* START *

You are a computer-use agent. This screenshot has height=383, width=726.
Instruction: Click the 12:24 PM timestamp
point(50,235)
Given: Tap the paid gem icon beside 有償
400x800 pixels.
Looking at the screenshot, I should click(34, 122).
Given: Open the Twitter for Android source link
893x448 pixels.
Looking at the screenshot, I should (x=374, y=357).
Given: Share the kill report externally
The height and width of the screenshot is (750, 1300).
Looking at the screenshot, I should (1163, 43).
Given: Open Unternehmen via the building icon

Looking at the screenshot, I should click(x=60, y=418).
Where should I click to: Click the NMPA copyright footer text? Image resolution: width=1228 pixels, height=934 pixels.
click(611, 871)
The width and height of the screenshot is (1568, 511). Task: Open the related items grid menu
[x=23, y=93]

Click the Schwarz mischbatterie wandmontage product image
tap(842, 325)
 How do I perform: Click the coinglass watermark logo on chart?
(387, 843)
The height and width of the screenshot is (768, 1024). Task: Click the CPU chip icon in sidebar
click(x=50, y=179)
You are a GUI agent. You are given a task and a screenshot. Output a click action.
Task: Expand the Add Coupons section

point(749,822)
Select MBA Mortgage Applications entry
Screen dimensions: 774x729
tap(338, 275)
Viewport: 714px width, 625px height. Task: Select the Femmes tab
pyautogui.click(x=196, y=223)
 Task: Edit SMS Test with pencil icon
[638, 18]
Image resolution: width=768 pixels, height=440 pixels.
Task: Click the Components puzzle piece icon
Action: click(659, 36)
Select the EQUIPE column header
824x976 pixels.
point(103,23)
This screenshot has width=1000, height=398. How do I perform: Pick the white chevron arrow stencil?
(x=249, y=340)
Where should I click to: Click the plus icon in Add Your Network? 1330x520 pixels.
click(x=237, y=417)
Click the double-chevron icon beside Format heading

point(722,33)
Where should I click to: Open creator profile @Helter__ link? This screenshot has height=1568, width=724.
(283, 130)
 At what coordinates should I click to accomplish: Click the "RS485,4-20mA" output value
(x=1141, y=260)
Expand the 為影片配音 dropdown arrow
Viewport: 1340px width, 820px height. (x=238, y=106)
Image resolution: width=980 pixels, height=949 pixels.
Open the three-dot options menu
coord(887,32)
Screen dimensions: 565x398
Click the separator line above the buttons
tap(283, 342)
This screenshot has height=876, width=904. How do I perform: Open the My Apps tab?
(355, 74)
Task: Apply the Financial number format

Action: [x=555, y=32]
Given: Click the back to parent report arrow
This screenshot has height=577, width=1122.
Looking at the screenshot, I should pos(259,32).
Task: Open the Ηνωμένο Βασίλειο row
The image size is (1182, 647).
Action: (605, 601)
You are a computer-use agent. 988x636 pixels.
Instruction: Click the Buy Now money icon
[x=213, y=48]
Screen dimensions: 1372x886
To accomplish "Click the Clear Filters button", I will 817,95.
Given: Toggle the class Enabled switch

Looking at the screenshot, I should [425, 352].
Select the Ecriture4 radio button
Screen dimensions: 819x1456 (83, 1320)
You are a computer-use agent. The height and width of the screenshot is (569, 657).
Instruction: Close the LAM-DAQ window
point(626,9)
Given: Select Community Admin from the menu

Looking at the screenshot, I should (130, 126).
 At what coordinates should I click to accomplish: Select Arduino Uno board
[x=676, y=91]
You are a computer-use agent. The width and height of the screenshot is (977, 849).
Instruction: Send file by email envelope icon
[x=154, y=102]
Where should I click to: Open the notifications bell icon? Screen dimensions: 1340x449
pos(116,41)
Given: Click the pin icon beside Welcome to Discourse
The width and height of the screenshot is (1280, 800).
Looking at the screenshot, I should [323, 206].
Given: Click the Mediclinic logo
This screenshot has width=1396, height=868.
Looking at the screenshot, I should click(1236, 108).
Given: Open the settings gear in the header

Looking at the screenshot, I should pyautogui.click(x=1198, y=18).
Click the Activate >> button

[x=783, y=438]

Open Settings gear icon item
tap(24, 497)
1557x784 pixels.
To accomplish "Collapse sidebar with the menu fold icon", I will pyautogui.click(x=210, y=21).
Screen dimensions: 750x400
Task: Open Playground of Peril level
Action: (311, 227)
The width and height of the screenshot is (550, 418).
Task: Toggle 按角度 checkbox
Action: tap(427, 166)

* END *

**PROBLEM TO WORK ON:** Rewrite every item above, substituting "Which spot should I click to" for each occurrence of "Where should I click to" and keeping all other text identical.

**THE COMPLETED TASK:**
You are a computer-use agent. This screenshot has height=383, width=726.
Instruction: Click the 12:24 PM timestamp
point(50,235)
Given: Tap the paid gem icon beside 有償
400x800 pixels.
Looking at the screenshot, I should click(34, 122).
Given: Open the Twitter for Android source link
893x448 pixels.
Looking at the screenshot, I should (x=374, y=357).
Given: Share the kill report externally
The height and width of the screenshot is (750, 1300).
Looking at the screenshot, I should (1163, 43).
Given: Open Unternehmen via the building icon

Looking at the screenshot, I should click(x=60, y=418).
Which spot should I click to: Click the NMPA copyright footer text? Image resolution: width=1228 pixels, height=934 pixels.
click(611, 871)
The width and height of the screenshot is (1568, 511). Task: Open the related items grid menu
[x=23, y=93]

Click the Schwarz mischbatterie wandmontage product image
tap(842, 325)
 How do I perform: Click the coinglass watermark logo on chart?
(387, 843)
The height and width of the screenshot is (768, 1024). Task: Click the CPU chip icon in sidebar
click(x=50, y=179)
You are a GUI agent. You are given a task and a screenshot. Output a click action.
Task: Expand the Add Coupons section

point(749,822)
Select MBA Mortgage Applications entry
Screen dimensions: 774x729
tap(338, 275)
Viewport: 714px width, 625px height. Task: Select the Femmes tab
pyautogui.click(x=196, y=223)
 Task: Edit SMS Test with pencil icon
[638, 18]
Image resolution: width=768 pixels, height=440 pixels.
Task: Click the Components puzzle piece icon
Action: click(659, 36)
Select the EQUIPE column header
824x976 pixels.
point(103,23)
This screenshot has width=1000, height=398. How do I perform: Pick the white chevron arrow stencil?
(x=249, y=340)
Which spot should I click to: Click the plus icon in Add Your Network? 1330x520 pixels.
click(x=237, y=417)
Click the double-chevron icon beside Format heading

point(722,33)
Which spot should I click to: Open creator profile @Helter__ link? This screenshot has height=1568, width=724.
(283, 130)
 At what coordinates should I click to accomplish: Click the "RS485,4-20mA" output value
(x=1141, y=260)
Expand the 為影片配音 dropdown arrow
Viewport: 1340px width, 820px height. (x=238, y=106)
Image resolution: width=980 pixels, height=949 pixels.
Open the three-dot options menu
coord(887,32)
Screen dimensions: 565x398
Click the separator line above the buttons
tap(283, 342)
This screenshot has height=876, width=904. How do I perform: Open the My Apps tab?
(355, 74)
Task: Apply the Financial number format

Action: [x=555, y=32]
Given: Click the back to parent report arrow
This screenshot has height=577, width=1122.
Looking at the screenshot, I should pos(259,32).
Task: Open the Ηνωμένο Βασίλειο row
The image size is (1182, 647).
Action: (605, 601)
You are a computer-use agent. 988x636 pixels.
Instruction: Click the Buy Now money icon
[x=213, y=48]
Screen dimensions: 1372x886
To accomplish "Click the Clear Filters button", I will 817,95.
Given: Toggle the class Enabled switch

Looking at the screenshot, I should [425, 352].
Select the Ecriture4 radio button
Screen dimensions: 819x1456 (83, 1320)
You are a computer-use agent. The height and width of the screenshot is (569, 657).
Instruction: Close the LAM-DAQ window
point(626,9)
Given: Select Community Admin from the menu

Looking at the screenshot, I should (130, 126).
 At what coordinates should I click to accomplish: Select Arduino Uno board
[x=676, y=91]
You are a computer-use agent. The width and height of the screenshot is (977, 849).
Instruction: Send file by email envelope icon
[x=154, y=102]
Which spot should I click to: Open the notifications bell icon? Screen dimensions: 1340x449
pos(116,41)
Given: Click the pin icon beside Welcome to Discourse
The width and height of the screenshot is (1280, 800).
Looking at the screenshot, I should [323, 206].
Given: Click the Mediclinic logo
This screenshot has width=1396, height=868.
Looking at the screenshot, I should click(1236, 108).
Given: Open the settings gear in the header

Looking at the screenshot, I should pyautogui.click(x=1198, y=18).
Click the Activate >> button

[x=783, y=438]

Open Settings gear icon item
tap(24, 497)
1557x784 pixels.
To accomplish "Collapse sidebar with the menu fold icon", I will pyautogui.click(x=210, y=21).
Screen dimensions: 750x400
Task: Open Playground of Peril level
Action: (311, 227)
The width and height of the screenshot is (550, 418).
Task: Toggle 按角度 checkbox
Action: tap(427, 166)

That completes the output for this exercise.